Text section:
BTX-A injection has been used for reduction of muscle power and pain. In this study, BTX-A injection into the masseter muscle was used for the prevention of post-operative complication after orthognathic surgery. The incidence of plate fracture was significantly lower in the BTX-A injection group than that in the no injection group (Fig. 2, P = 0.031). However, there was no statistically significant difference in the post-operative changes of SNB angle, mandibular plane angle, and gonial angle between groups (P > 0.05).

The BTX-A has been widely used for cosmetic purposes and therapeutic purposes in the peri-oral area and temporomandibular areas [4]. It has been used for the treatment of hemi-facial spasm, dystonia, hyperhidrosis, reducing wrinkles, and bruxism [1]. Some clinicians use BTX-A for controlling malocclusion after trauma [5]. Injection of BTX-A on the anterior belly of the digastric muscle showed favorable results on preventing relapse of anterior open bite after trauma [5]. BTX-A injection into the masticatory muscle in growing rats has shown changes in jaw bone morphology [21]. Based on these results, BTX-A injection has been used for preventing relapse after orthognathic surgery [22].

In this study, the incidence of plate fracture was shown to be significantly different between groups (Fig. 2). Although bicortical screws increase the stability of fixation after BSSRO, they increase the stress on the condyle [23]. Accordingly, mini-plate fixation is recommended for TMD patients [24]. As condylar position may influence post-operative occlusal stability, early removal of fixation is helpful for correcting occlusal discrepancies [25]. However, the mono-cortical absorbable plate system shows higher incidence of plate fracture compared to the bi-cortical plate fixation group [26]. When comparing the conventional absorbable plate system to the hybrid fixation system, plate fracture is observed only in the conventional absorbable plate system [27].

In this study, there was no significant difference between groups in post-operative changes of SNB angle, mandibular plane angle, and gonial angle (Table 2). The reasons could be explained as follows. First, some patients received genioplasty and/or LeFort I osteotomy as additional surgery. The number of each additional technique differed between groups (Table 1). As bone is an important site for muscle attachment, the difference in additional technique between groups might influence post-operative relapse. When Le Fort I osteotomy is combined with BSSRO, there are no differences in post-operative positional changes compared to BSSRO only [28]. However, mandibular angle or border reduction might influence post-operative positional stability. Second, any other muscles except for the masseter muscle can be involved in post-operative relapse. Therefore, masseter muscle-only injection might have a limited effect. Third, the number of samples was too small. Because of the small sample size, the patients could not be classified properly. Furthermore, in a study with a sufficient sample size, proper classification of the patients can show more accurate results.

Work order 1:
According to the study text, what did injecting BTX-A into the anterior belly of the digastric muscle show favorable results in?
Work order 2:
Reproduce the study text from "The BTX-A has" and stop after "orthognathic surgery [22].", replacing "bruxism" with "teeth grinding".

Dataset:
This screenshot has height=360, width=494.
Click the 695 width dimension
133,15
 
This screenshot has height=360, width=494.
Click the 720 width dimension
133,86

Output 1:
Preventing relapse of anterior open bite after trauma.

Output 2:
The BTX-A has been widely used for cosmetic purposes and therapeutic purposes in the peri-oral area and temporomandibular areas [4]. It has been used for the treatment of hemi-facial spasm, dystonia, hyperhidrosis, reducing wrinkles, and teeth grinding [1]. Some clinicians use BTX-A for controlling malocclusion after trauma [5]. Injection of BTX-A on the anterior belly of the digastric muscle showed favorable results on preventing relapse of anterior open bite after trauma [5]. BTX-A injection into the masticatory muscle in growing rats has shown changes in jaw bone morphology [21]. Based on these results, BTX-A injection has been used for preventing relapse after orthognathic surgery [22].